◆ Exercise
Let the line containing "Select Other for campaign achieving goals" serve as the first line of the answer and the final line of the entries as its last, with every line between copied exactly.

◆ Material for this exercise
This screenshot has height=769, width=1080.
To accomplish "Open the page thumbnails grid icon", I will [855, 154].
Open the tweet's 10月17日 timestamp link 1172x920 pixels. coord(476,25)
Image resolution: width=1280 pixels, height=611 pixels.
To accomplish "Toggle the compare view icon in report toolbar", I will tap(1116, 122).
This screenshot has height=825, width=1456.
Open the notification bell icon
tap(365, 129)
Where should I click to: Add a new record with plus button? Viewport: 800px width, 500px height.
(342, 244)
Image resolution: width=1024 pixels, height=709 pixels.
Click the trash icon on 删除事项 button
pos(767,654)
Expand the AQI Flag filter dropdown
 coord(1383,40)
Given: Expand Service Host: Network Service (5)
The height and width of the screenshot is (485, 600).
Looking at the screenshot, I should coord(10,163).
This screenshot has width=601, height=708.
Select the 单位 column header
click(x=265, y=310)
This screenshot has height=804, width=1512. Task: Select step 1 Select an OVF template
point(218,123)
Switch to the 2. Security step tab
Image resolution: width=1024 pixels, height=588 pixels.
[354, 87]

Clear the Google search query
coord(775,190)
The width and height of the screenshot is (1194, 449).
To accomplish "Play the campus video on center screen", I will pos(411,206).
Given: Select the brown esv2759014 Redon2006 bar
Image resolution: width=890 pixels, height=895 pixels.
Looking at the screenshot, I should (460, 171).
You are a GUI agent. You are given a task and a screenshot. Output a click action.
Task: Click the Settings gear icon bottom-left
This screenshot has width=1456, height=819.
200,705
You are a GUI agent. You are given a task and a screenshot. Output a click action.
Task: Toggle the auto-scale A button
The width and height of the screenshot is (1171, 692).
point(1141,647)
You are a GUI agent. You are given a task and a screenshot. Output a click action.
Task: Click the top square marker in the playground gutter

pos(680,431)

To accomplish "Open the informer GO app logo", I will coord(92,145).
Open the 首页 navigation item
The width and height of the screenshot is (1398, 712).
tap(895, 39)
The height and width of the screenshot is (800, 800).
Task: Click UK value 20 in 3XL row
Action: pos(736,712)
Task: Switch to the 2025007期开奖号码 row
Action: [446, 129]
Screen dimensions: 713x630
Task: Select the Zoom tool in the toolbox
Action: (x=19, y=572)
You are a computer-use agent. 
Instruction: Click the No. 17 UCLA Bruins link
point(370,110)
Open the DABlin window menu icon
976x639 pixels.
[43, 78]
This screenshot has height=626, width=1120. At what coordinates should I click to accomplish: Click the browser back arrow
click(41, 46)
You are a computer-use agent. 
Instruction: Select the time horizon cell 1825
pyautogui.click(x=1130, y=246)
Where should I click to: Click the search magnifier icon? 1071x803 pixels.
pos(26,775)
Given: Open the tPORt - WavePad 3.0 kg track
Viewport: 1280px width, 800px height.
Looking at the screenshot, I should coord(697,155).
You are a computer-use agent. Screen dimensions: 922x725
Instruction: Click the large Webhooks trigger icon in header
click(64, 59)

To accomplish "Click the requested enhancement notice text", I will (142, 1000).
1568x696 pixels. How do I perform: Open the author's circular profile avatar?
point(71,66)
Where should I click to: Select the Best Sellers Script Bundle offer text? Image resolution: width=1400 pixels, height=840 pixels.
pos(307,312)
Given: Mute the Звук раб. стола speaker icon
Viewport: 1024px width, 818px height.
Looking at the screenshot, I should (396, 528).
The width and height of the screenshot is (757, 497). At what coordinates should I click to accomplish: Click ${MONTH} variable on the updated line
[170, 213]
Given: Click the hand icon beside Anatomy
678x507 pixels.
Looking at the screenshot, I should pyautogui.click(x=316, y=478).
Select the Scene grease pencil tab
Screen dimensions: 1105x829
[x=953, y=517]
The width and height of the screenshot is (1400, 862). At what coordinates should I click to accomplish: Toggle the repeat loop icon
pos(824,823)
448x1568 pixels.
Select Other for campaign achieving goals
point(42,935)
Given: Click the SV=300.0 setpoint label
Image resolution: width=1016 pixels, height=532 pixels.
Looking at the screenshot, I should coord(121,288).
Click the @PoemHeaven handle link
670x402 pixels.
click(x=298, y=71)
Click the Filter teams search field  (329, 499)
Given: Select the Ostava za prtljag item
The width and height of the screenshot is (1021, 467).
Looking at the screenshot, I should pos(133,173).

◆ Response
Select Other for campaign achieving goals
point(42,935)
Given: Click the SV=300.0 setpoint label
Image resolution: width=1016 pixels, height=532 pixels.
Looking at the screenshot, I should coord(121,288).
Click the @PoemHeaven handle link
670x402 pixels.
click(x=298, y=71)
Click the Filter teams search field  (329, 499)
Given: Select the Ostava za prtljag item
The width and height of the screenshot is (1021, 467).
Looking at the screenshot, I should pos(133,173).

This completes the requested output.